Le criptomonete più che delle monete, forse sono le nuove dotcom.
E qui faccio questa congettura sapendo di attirarmi le peggiori flame. Il paragone sembra molto stirato ma in effetti ci sono alcuni indizi che portano a questa conclusione ed in secondo luogo se la storia si ripete in genere lo fa con schemi e attori a prima vista irriconoscibili, poiché siamo portati a pensare che le prossime dotcom dovrebbero essere delle aziende registrate a qualche camera di commercio e non delle community. E invece parte della rivoluzione sta proprio qui.

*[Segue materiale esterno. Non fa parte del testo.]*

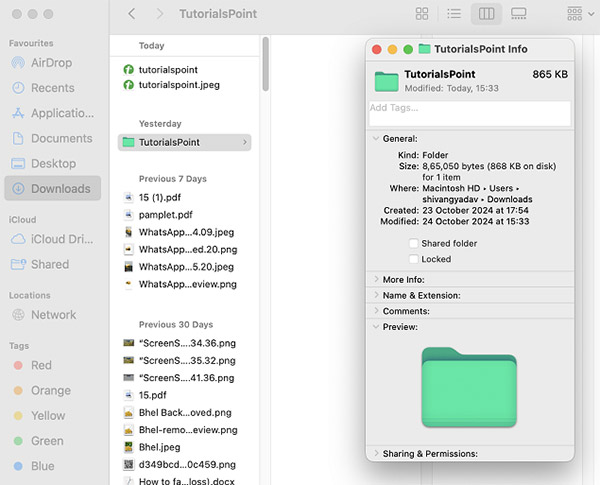Viewport: 600px width, 485px height.
Task: Expand Sharing & Permissions section
Action: (x=376, y=453)
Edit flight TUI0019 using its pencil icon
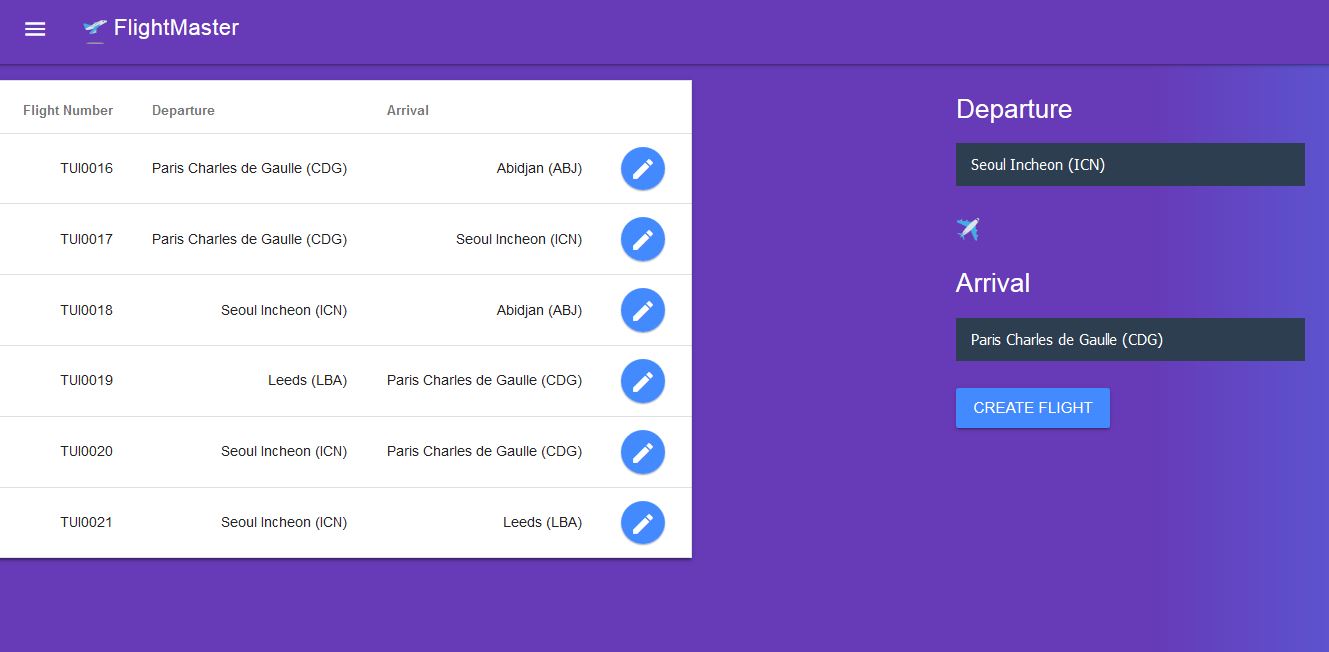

Partiamo dalla tecnologia. Così come il web negli anni 90 era nient’altro che un protocollo facile, decentralizzato ed efficace per trasferire l’informazione fra i computer, il protocollo che governa la block chain (d’ora in poi la chiamerò blockchain, termine mai usato da Satoshi, ma comunemente usato oggi e forse un po’ inflazionato) è esso stesso un modo decentralizzato ed efficace per creare e trasferire un’attestazione notarile attraverso la rete ma senza un notaio. Da qui la creazione di moneta, o forse l’equivoco della creazione di moneta.
Satoshi Nakamoto ha definito il concetto, l’ha creato e poi ha regalato l’embrione che si è successivamente sviluppato all’interno della comunità Bitcoin che come spesso accade nel mondo del software assume i connotati dei movimenti religiosi, con correnti più o meno fondamentaliste ed altre più tolleranti. Fa un po’ paura vedere come i brani del paper di Satoshi vengano a volte citati come verità incontrovertibili, una specie di vangelo, una redutio ad satoshium (come la hitlerium ma al contrario) che dovrebbe mettere a tacere le dispute.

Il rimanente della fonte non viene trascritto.